**What is needed**
Go through the records and show each line where the word "agent" occurs.

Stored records

########

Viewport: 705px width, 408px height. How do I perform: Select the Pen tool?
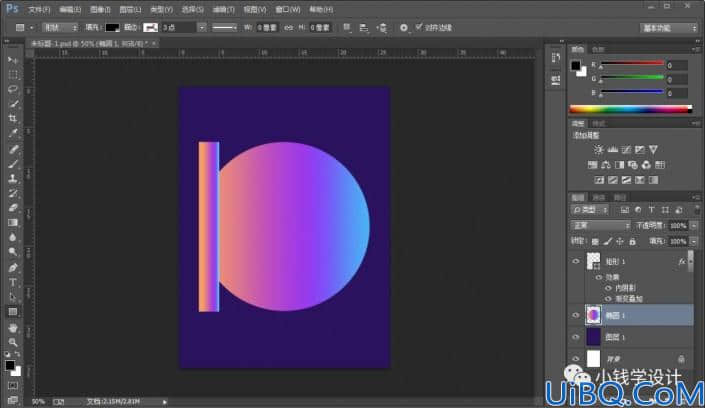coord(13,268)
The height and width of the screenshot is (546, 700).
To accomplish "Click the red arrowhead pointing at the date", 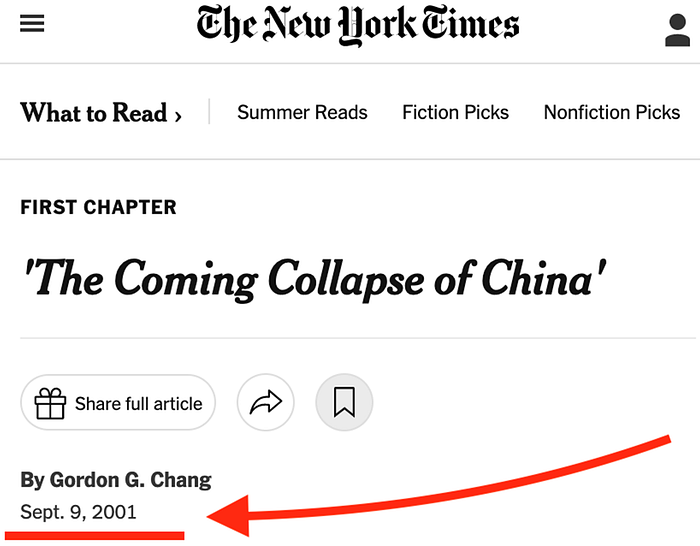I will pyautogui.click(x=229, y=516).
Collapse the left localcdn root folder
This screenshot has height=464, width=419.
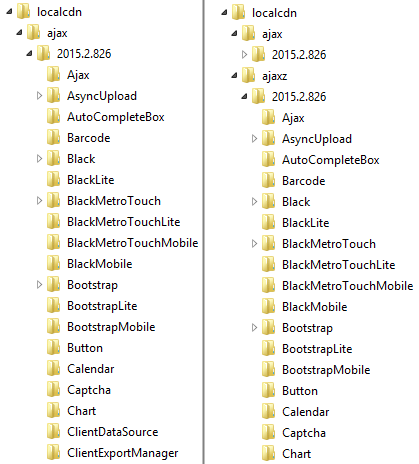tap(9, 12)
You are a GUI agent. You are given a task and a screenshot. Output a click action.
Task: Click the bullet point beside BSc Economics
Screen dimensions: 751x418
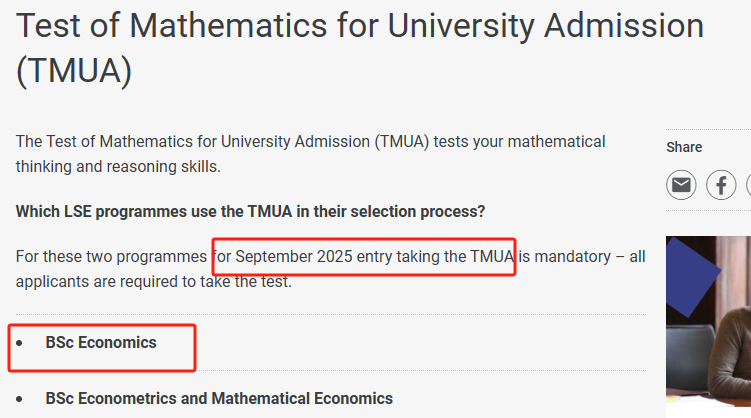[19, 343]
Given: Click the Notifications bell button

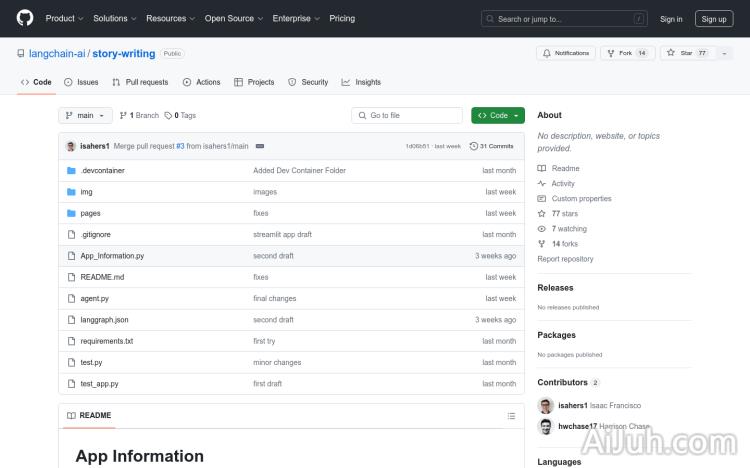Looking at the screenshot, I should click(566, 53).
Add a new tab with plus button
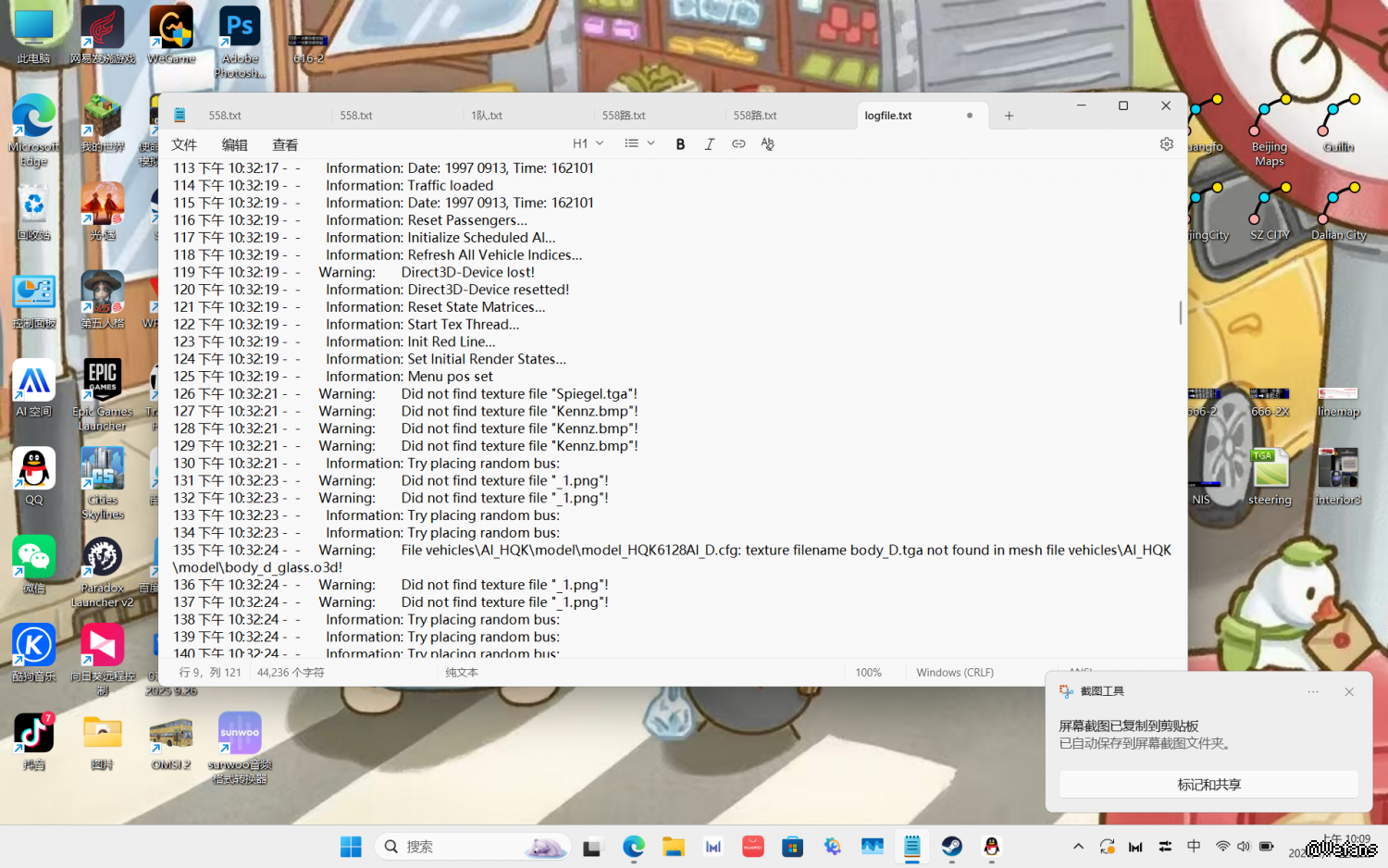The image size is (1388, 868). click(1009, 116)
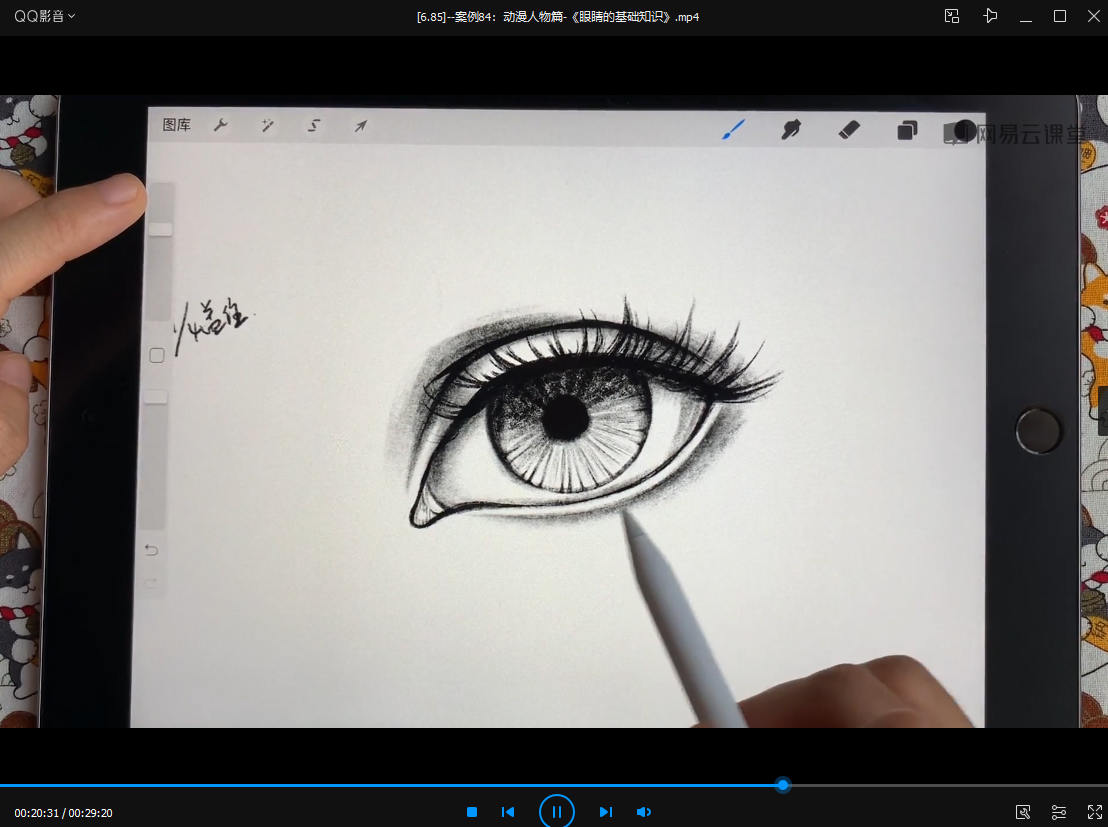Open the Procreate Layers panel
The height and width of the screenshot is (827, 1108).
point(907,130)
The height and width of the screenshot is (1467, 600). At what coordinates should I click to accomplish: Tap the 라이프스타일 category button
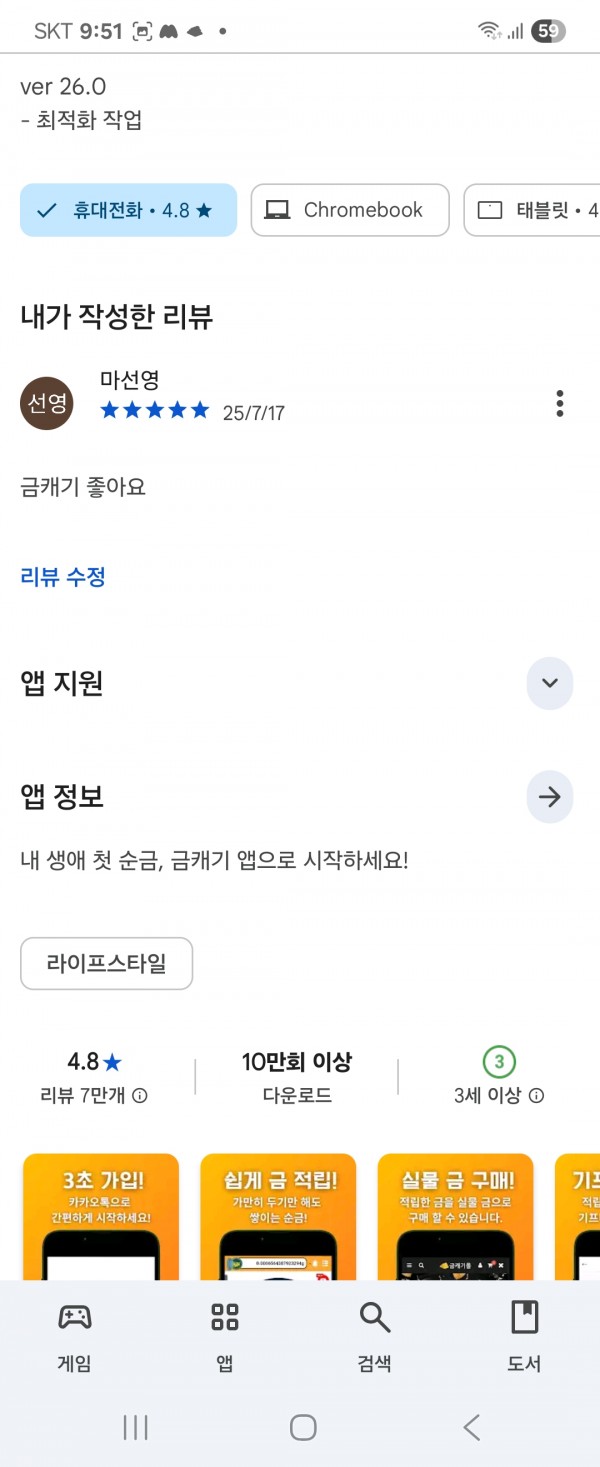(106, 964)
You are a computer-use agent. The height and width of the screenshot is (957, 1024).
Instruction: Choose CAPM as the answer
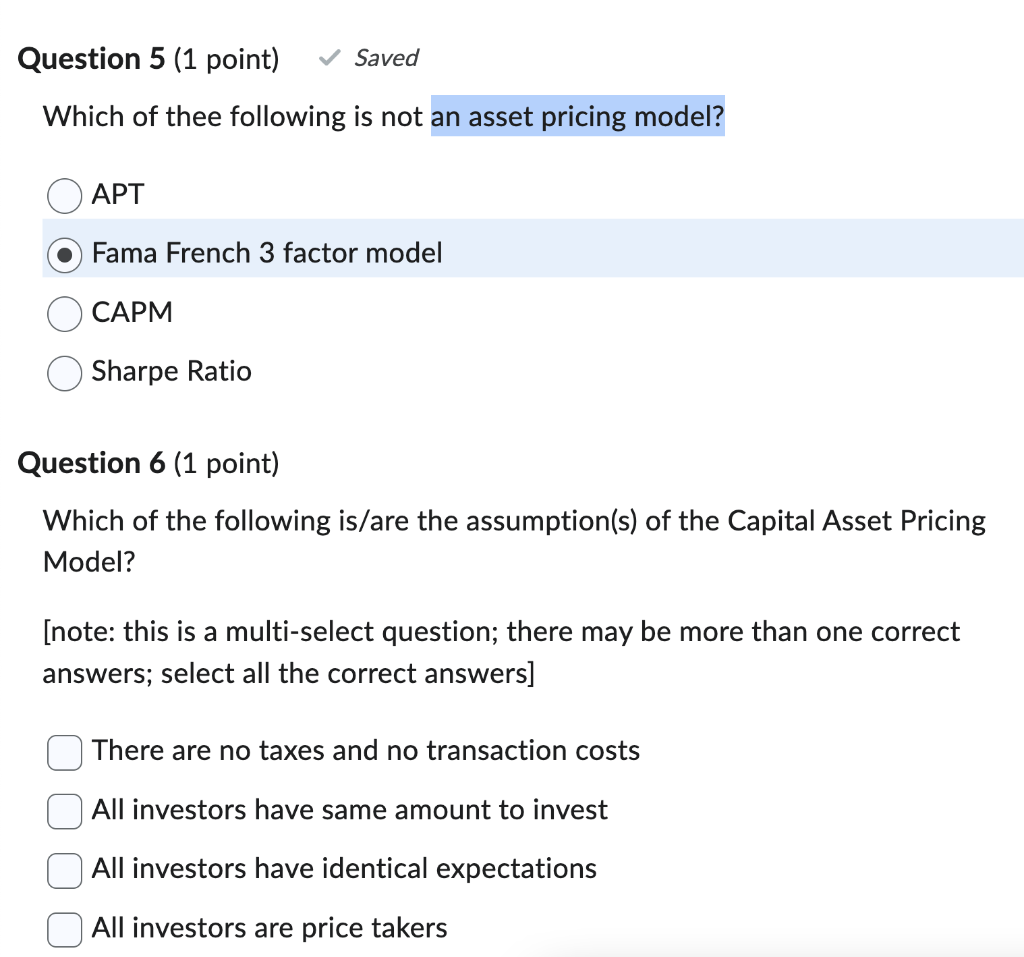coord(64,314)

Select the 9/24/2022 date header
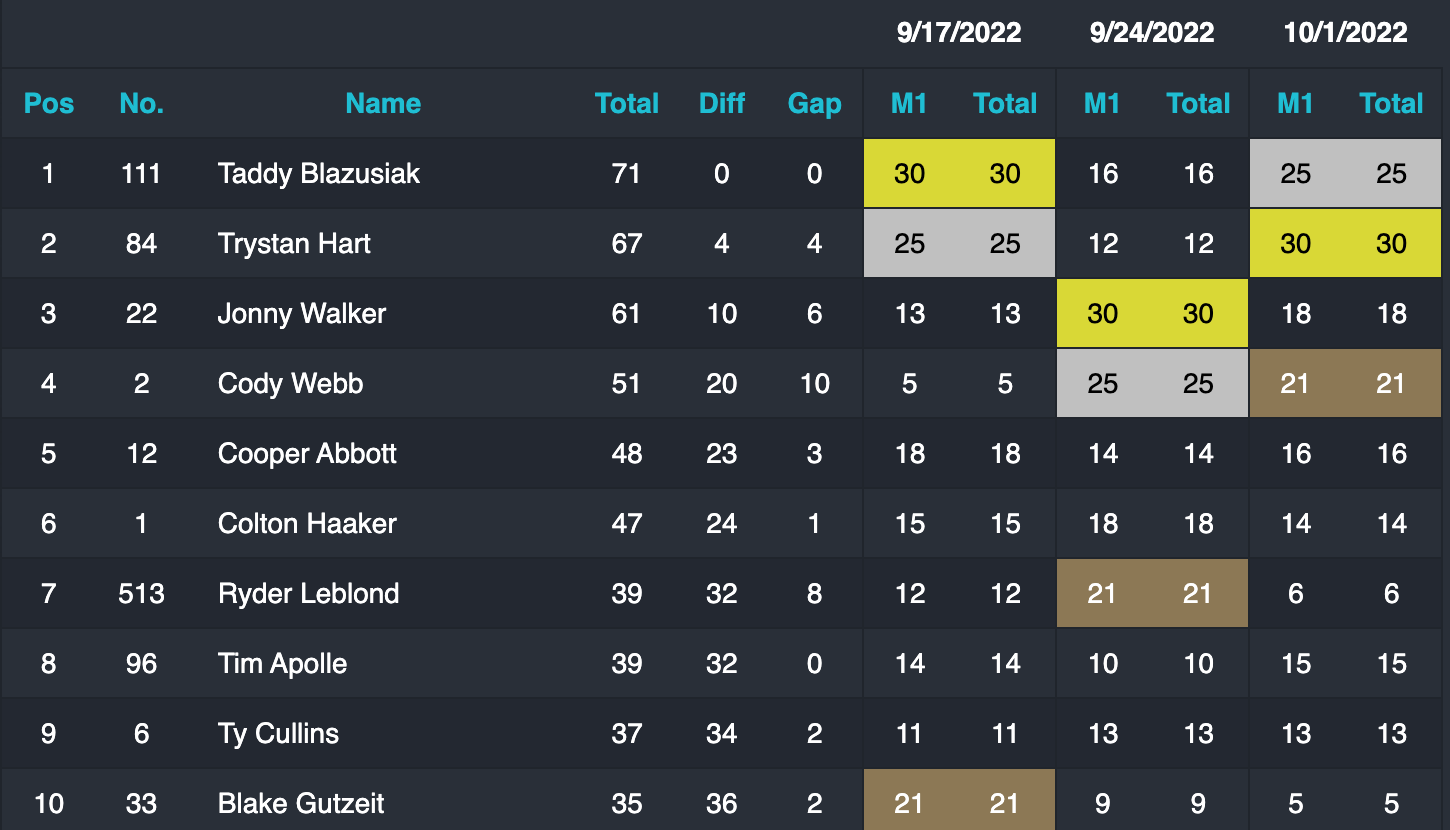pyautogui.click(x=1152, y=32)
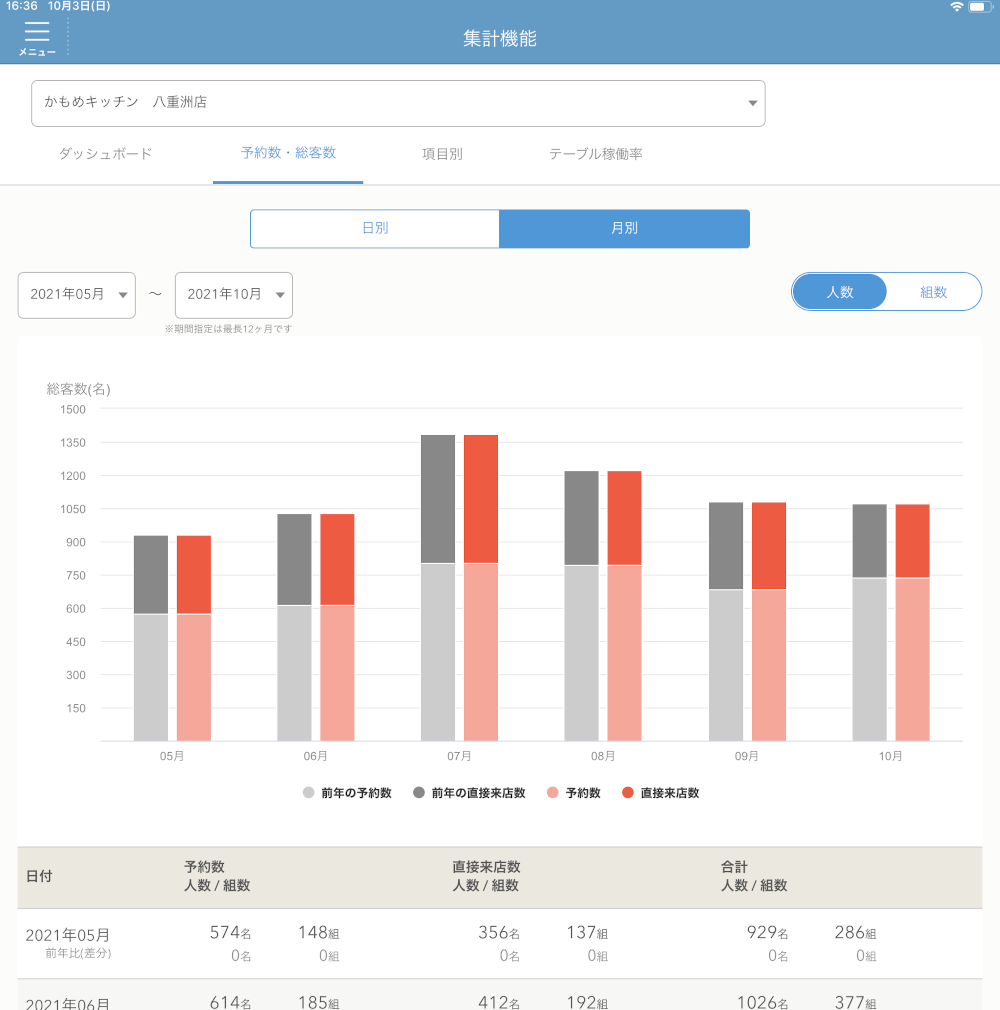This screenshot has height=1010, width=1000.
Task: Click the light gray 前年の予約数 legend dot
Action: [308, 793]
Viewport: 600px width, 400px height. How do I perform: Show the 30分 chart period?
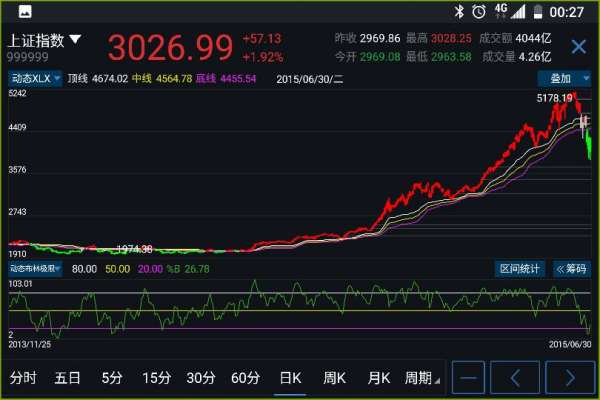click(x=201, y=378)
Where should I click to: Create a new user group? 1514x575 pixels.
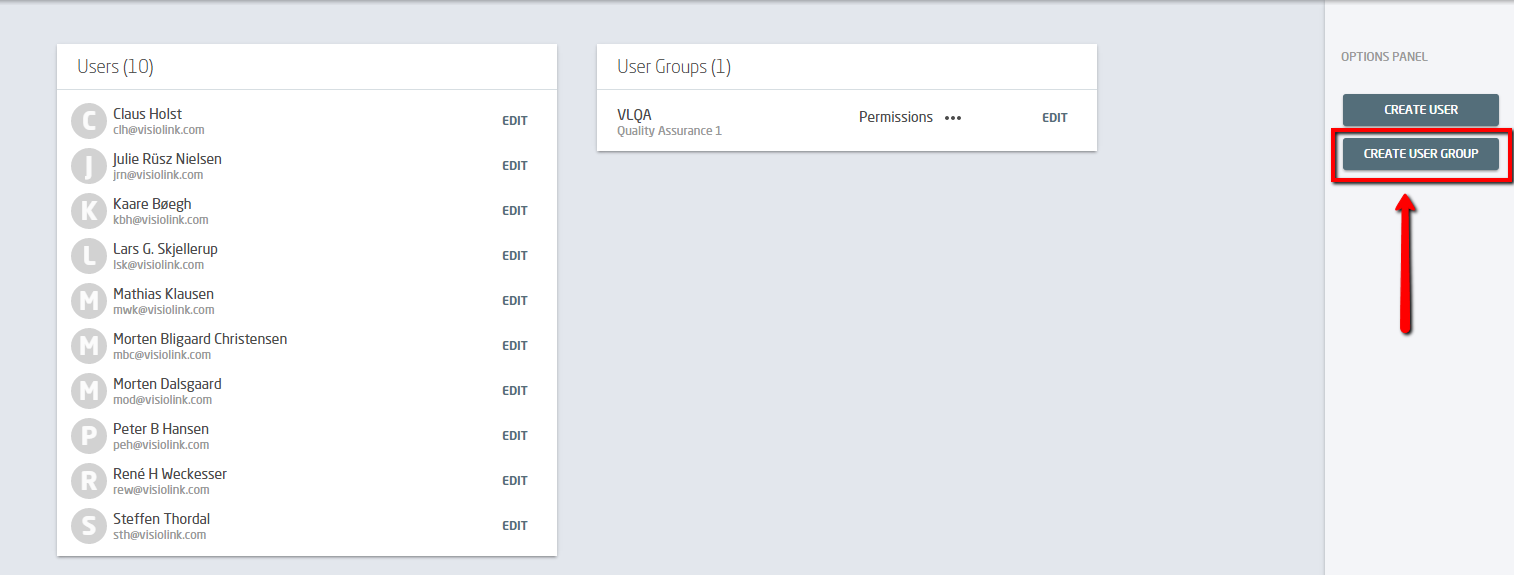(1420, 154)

########

**Solution to the problem**
You are a GUI agent. You are given a task and a screenshot. Output a click action.
You are a computer-use agent. The height and width of the screenshot is (957, 1024).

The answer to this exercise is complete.